Feature

Nationaal gaat locaal

Het NAi wil het feit dat ze een nationaal instituut is meer benadrukken en onderzoekt de mogelijkheid om op verschillende plaatsen in Nederland architectuur onder de aandacht te brengen. Het meest concreet lijkt het plan om in de Wiebengahal in Maastricht exposities te gaan organiseren.

De uit 1912 stammende Wiebengahal ontworpen door constructeur Jan Wiebenga was één van de beeldbepalende gebouwen op het terrein van aardewerkfabriek Sphinx-Céramique. In het stedenbouwkundige plan dat Jo Coenen voor de herbestemming van het terrein maakte, werd in eerste instantie het hele complex behouden. Dit bleek niet haalbaar, wel lukte het om een van de hallen voor sloop te behoeden. Nadat Hubert-Jan Henket het gebouw 'casco' had gerenoveerd, kreeg de hal nooit een duidelijke bestemming. Het Cultureel Erfgoed en Archeologisch Centrum Maastricht (CEAM) zou er gevestigd worden, wat wegens problemen met de financiering niet door ging. Het naast gelegen Bonnefantenmuseum heeft de hal een paar keer gebruikt voor exposities, er was zelfs sprake van dat er een sculptuurmuseum in zou komen. Ook dit ging niet door. Sinds 2000 staat het gebouw grotendeels leeg, alleen de tweede verdieping wordt gebruikt door de Stichting Restauratie Atelier Limburg.

De eigenaar van het pand, de provincie Limburg, wil de Wiebengahal overdoen aan de gemeente Maastricht, echter onder bepaalde condities. Welke deze precies zijn is volgens een medewerker van de gemeente geen openbare informatie. In elk geval dient het pand een cultureel-technische bestemming te krijgen. De gemeente wendde zich tot Huub Smeets om plannen voor het gebouw te ontwikkelen. Als voormalig directeur van stadsontwikkeling Maastricht was Smeets al nauw betrokken bij de ontwikkeling van het Céramique-terrein  en in zijn huidige functie als directeur van Vesteda ('specialist in de ontwikkeling en exploitatie van huurwoningen in het hogere segment') wederom belanghebbende bij de exploitatie van het terrein. Hij kwam met het idee om deel van de begane grond en de kapverdieping te bestemmen voor het NAi. Op de begane grond zouden verder een verhuurkantoor – 'woongalerie' – van Vesteda en een cafetaria moeten komen. De eerste verdieping wordt kantoorruimte, op de tweede verdieping blijft het Restauratie Atelier zitten en de derde verdieping zou ook door het NAi betrokken worden. Vesteda heeft aangeboden om de hal voor € 5.000.000,- te verbouwen. Het is aan de provincie of ze met het voorstel van de gemeente / Vesteda accoord gaan, er moet met name onderhandeld worden over de eigendomsverhoudingen – huurt Vestada de hal straks van de gemeente, of wordt het bedrijf zelf de eigenaar van dit monument? Een beslissing hierover zal voor het einde van het jaar worden genomen.

### GEGEVENSOVERZICHT
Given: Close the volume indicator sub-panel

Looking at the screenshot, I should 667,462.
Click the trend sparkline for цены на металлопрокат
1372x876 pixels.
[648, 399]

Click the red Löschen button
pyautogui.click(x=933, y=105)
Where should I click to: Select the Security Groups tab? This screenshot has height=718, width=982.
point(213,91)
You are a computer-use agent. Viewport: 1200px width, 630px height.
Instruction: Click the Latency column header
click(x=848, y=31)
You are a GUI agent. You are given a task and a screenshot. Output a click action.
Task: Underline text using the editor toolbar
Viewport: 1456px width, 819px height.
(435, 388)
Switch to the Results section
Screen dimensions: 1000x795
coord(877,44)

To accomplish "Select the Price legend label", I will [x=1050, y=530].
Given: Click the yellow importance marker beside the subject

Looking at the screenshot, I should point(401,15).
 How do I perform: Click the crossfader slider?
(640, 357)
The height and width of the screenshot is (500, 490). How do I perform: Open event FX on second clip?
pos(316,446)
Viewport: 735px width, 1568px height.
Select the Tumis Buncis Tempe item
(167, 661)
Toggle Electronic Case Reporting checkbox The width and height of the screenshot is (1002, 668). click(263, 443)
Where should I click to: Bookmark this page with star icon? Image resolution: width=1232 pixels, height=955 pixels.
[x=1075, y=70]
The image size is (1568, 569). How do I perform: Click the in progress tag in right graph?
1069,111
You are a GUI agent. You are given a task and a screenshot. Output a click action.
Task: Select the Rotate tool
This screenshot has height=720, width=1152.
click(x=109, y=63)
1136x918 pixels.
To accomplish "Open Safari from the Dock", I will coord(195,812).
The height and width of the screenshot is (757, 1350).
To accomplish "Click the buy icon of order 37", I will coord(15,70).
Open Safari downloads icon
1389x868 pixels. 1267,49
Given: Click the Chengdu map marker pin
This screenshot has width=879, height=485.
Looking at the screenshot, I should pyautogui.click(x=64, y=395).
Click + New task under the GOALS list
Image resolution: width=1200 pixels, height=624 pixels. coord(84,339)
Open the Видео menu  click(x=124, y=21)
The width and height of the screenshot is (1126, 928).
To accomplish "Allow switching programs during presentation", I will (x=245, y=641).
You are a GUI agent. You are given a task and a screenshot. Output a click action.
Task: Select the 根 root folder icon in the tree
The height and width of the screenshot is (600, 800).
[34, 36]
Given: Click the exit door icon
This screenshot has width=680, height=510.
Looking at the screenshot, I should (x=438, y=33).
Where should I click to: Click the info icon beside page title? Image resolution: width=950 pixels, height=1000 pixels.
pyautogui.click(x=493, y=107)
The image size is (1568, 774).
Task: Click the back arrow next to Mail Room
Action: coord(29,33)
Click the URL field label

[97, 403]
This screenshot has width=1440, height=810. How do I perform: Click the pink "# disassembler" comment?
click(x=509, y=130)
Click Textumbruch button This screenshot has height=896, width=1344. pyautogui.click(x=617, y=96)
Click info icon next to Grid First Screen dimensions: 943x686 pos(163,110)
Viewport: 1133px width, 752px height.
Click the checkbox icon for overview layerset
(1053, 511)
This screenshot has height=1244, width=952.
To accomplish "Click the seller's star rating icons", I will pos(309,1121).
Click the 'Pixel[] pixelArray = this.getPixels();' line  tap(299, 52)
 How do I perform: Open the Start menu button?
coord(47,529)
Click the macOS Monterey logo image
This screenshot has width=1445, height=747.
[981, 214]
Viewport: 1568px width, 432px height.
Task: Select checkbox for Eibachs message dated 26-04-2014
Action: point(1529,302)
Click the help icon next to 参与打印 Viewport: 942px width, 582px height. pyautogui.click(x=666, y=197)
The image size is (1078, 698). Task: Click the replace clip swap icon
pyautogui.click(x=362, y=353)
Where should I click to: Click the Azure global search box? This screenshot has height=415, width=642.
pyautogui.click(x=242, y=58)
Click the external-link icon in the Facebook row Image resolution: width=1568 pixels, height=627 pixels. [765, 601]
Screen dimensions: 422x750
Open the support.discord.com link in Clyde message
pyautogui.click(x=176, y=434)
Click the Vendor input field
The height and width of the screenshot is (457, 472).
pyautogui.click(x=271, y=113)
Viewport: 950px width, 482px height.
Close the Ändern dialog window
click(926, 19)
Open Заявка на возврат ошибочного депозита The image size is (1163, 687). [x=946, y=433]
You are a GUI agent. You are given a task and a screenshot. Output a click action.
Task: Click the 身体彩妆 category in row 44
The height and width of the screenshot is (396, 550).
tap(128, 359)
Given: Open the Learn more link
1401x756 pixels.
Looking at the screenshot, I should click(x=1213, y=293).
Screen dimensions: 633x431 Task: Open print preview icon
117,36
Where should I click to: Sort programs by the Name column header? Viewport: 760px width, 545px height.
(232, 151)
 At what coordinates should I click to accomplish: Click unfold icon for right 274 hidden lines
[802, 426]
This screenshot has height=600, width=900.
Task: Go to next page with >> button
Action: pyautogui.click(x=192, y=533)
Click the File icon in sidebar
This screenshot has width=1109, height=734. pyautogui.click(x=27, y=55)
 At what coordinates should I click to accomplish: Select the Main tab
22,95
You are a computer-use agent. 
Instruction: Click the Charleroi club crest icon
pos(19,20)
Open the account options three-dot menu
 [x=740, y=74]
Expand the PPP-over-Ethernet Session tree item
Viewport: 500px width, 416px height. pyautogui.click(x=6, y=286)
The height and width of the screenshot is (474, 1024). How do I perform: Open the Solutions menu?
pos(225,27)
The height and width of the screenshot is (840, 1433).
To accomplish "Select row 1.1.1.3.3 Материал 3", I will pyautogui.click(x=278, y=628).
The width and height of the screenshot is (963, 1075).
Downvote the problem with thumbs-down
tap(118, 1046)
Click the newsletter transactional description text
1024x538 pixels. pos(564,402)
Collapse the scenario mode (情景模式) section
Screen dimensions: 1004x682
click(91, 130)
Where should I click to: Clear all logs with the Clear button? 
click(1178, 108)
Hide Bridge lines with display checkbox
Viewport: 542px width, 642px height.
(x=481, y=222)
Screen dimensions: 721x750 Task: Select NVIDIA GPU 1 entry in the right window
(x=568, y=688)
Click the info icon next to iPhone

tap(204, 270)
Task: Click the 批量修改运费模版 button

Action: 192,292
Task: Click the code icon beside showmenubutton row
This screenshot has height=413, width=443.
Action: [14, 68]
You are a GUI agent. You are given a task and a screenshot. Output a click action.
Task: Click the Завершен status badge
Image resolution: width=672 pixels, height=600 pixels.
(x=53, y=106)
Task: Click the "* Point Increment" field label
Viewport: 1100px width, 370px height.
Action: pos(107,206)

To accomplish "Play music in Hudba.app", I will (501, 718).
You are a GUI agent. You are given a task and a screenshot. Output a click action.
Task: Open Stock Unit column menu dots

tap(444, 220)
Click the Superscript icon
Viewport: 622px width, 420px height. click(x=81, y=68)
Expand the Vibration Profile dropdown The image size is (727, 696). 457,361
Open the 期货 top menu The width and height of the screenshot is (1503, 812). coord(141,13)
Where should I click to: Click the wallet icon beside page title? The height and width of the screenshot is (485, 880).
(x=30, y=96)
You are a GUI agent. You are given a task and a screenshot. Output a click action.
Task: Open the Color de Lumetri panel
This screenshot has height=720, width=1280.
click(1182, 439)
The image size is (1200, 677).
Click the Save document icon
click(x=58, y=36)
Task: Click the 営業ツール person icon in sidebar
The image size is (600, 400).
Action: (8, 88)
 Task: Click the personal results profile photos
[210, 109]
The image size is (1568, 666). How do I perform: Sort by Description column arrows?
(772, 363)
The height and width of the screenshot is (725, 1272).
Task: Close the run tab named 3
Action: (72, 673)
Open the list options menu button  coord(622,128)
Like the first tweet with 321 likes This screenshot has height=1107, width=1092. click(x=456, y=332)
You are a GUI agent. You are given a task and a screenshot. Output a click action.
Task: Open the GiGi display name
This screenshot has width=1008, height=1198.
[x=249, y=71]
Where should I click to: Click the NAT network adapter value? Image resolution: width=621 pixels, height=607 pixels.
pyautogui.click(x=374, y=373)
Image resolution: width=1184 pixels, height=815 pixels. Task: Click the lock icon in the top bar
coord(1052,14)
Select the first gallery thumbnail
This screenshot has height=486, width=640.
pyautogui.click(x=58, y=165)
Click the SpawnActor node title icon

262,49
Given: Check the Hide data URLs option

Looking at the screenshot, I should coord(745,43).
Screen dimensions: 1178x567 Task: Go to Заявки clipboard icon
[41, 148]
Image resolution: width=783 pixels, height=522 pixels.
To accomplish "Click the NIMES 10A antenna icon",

### OPGAVEN
a – Geef uit het stuk over de Wiebengahal letterlijk alles weer vanaf "Het NAi wil" tot en met "te gaan organiseren.".
b – Wie ontwierp volgens het stuk over de Wiebengahal dit gebouw?
c – Schrijf het stuk over de Wiebengahal verder na de laatste zin.
De gegevens staan los van het stuk over de Wiebengahal.

### ANTWOORDEN
a –
Het NAi wil het feit dat ze een nationaal instituut is meer benadrukken en onderzoekt de mogelijkheid om op verschillende plaatsen in Nederland architectuur onder de aandacht te brengen. Het meest concreet lijkt het plan om in de Wiebengahal in Maastricht exposities te gaan organiseren.

b – Constructeur Jan Wiebenga.

c –
De relatie tussen Smeets en het NAi bestaat al langer, zo trad het bedrijf op als sponsor van de Ponti-tentoonstelling die vorig najaar in Rotterdam te zien was. De Wiebengahal wordt het NAi straks zonder huurkosten aangeboden. Het instituut wil de ruimtes gebruiken voor het maken van exposities die regio-speciek zijn, maar ook buitenlandse aankopen en exposities die eerder in Rotterdam te zien waren of worden niet uitgesloten. De verwachting is dat de tentoonstellingen 30.000 bezoekers per jaar zullen trekken, ter vergelijking zowel het NAi als het Bonnefantenmuseum ontvangen ieder ruim 100.000 mensen per jaar. Overigens heeft het NAi de financiering van de exploitatie nog niet rond.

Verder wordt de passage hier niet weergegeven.